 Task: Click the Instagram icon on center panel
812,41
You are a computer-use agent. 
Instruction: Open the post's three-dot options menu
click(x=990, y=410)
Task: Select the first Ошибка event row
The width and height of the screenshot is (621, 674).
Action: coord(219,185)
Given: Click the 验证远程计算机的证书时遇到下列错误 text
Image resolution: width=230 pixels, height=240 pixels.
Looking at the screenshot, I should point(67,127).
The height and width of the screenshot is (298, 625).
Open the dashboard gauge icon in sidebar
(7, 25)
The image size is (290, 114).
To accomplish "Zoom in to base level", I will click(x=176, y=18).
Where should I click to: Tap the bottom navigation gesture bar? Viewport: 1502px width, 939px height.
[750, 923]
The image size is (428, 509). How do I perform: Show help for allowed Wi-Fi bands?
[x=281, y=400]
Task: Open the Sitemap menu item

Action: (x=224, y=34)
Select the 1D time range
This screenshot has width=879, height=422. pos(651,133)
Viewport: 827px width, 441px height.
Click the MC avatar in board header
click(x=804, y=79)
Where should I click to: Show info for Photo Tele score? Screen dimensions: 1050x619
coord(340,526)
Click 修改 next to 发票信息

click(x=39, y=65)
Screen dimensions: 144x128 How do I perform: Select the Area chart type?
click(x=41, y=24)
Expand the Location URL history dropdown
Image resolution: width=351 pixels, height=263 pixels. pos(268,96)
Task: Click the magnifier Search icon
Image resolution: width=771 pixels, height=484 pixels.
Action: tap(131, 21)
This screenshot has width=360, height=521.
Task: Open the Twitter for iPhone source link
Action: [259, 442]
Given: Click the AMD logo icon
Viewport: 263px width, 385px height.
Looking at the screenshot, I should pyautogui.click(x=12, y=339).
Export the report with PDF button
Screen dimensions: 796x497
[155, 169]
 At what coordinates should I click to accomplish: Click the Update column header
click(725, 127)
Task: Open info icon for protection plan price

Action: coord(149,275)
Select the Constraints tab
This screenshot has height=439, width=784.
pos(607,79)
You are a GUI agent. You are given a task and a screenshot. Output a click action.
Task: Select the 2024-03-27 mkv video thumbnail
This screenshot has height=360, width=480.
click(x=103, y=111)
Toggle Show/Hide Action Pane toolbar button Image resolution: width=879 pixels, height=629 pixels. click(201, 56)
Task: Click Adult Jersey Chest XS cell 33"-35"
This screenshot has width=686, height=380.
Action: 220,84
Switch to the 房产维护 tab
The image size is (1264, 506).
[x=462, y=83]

====

THE TASK:
When you copy the data, keep every line word for word.

EXPECTED ANSWER:
 Task: Click the Instagram icon on center panel
812,41
You are a computer-use agent. 
Instruction: Open the post's three-dot options menu
click(x=990, y=410)
Task: Select the first Ошибка event row
The width and height of the screenshot is (621, 674).
Action: coord(219,185)
Given: Click the 验证远程计算机的证书时遇到下列错误 text
Image resolution: width=230 pixels, height=240 pixels.
Looking at the screenshot, I should point(67,127).
The height and width of the screenshot is (298, 625).
Open the dashboard gauge icon in sidebar
(7, 25)
The image size is (290, 114).
To accomplish "Zoom in to base level", I will click(x=176, y=18).
Where should I click to: Tap the bottom navigation gesture bar? Viewport: 1502px width, 939px height.
[750, 923]
The image size is (428, 509). How do I perform: Show help for allowed Wi-Fi bands?
[x=281, y=400]
Task: Open the Sitemap menu item

Action: (x=224, y=34)
Select the 1D time range
This screenshot has width=879, height=422. pos(651,133)
Viewport: 827px width, 441px height.
Click the MC avatar in board header
click(x=804, y=79)
Where should I click to: Show info for Photo Tele score? Screen dimensions: 1050x619
coord(340,526)
Click 修改 next to 发票信息

click(x=39, y=65)
Screen dimensions: 144x128 How do I perform: Select the Area chart type?
click(x=41, y=24)
Expand the Location URL history dropdown
Image resolution: width=351 pixels, height=263 pixels. pos(268,96)
Task: Click the magnifier Search icon
Image resolution: width=771 pixels, height=484 pixels.
Action: tap(131, 21)
This screenshot has width=360, height=521.
Task: Open the Twitter for iPhone source link
Action: [259, 442]
Given: Click the AMD logo icon
Viewport: 263px width, 385px height.
Looking at the screenshot, I should pyautogui.click(x=12, y=339).
Export the report with PDF button
Screen dimensions: 796x497
[155, 169]
 At what coordinates should I click to accomplish: Click the Update column header
click(725, 127)
Task: Open info icon for protection plan price

Action: coord(149,275)
Select the Constraints tab
This screenshot has height=439, width=784.
pos(607,79)
You are a GUI agent. You are given a task and a screenshot. Output a click action.
Task: Select the 2024-03-27 mkv video thumbnail
This screenshot has height=360, width=480.
click(x=103, y=111)
Toggle Show/Hide Action Pane toolbar button Image resolution: width=879 pixels, height=629 pixels. click(201, 56)
Task: Click Adult Jersey Chest XS cell 33"-35"
This screenshot has width=686, height=380.
Action: 220,84
Switch to the 房产维护 tab
The image size is (1264, 506).
[x=462, y=83]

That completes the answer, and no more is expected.